▸ **Brief**
Filter the rows below and copy out every line that contains the string "Click". Matching is case-sensitive.

▸ **Exercise input**
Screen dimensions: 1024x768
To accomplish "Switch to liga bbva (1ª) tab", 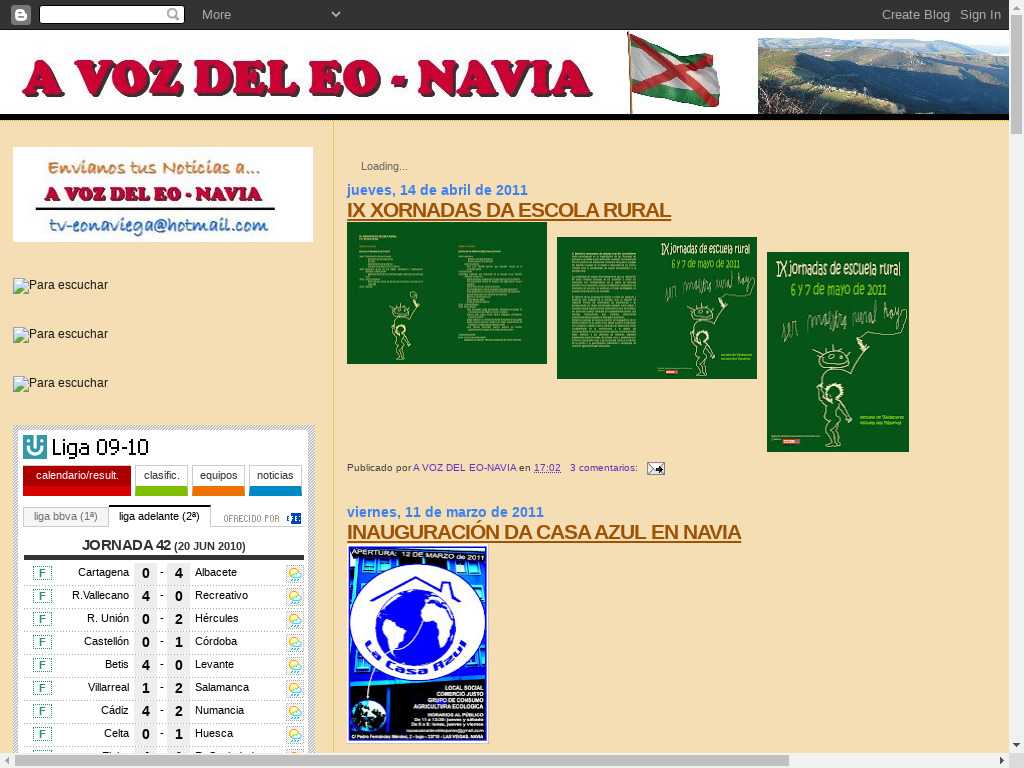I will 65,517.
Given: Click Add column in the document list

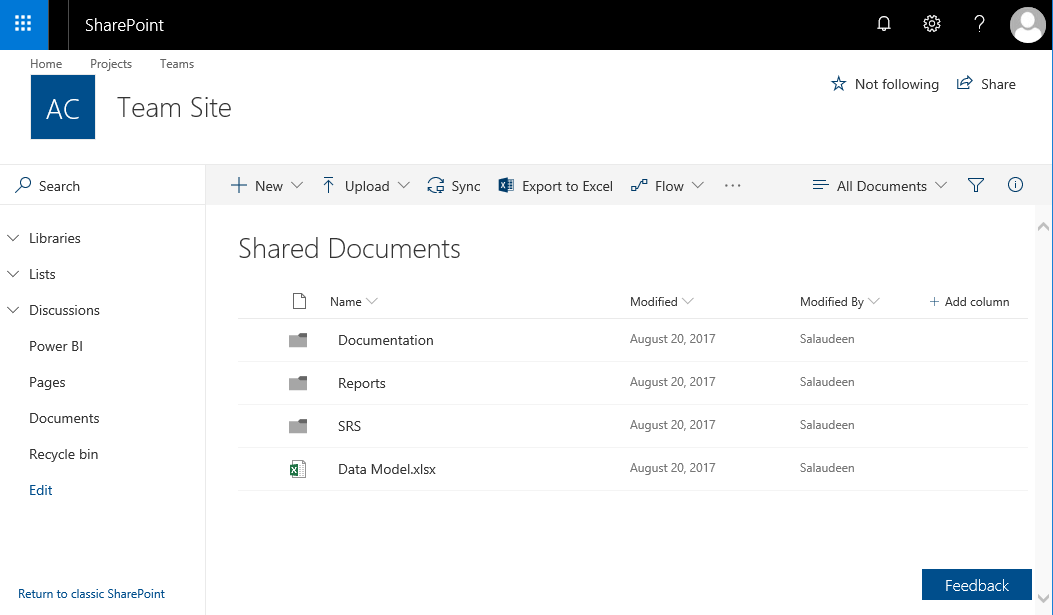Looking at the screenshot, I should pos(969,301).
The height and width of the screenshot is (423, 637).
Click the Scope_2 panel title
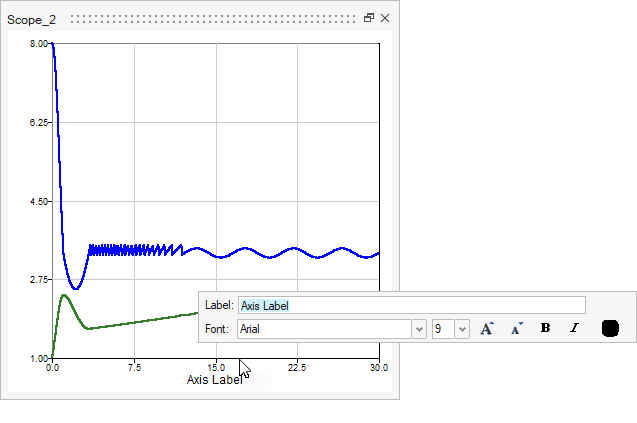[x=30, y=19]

▸ **Solution**
Given: Click Add column in the document list
Click the Scope_2 panel title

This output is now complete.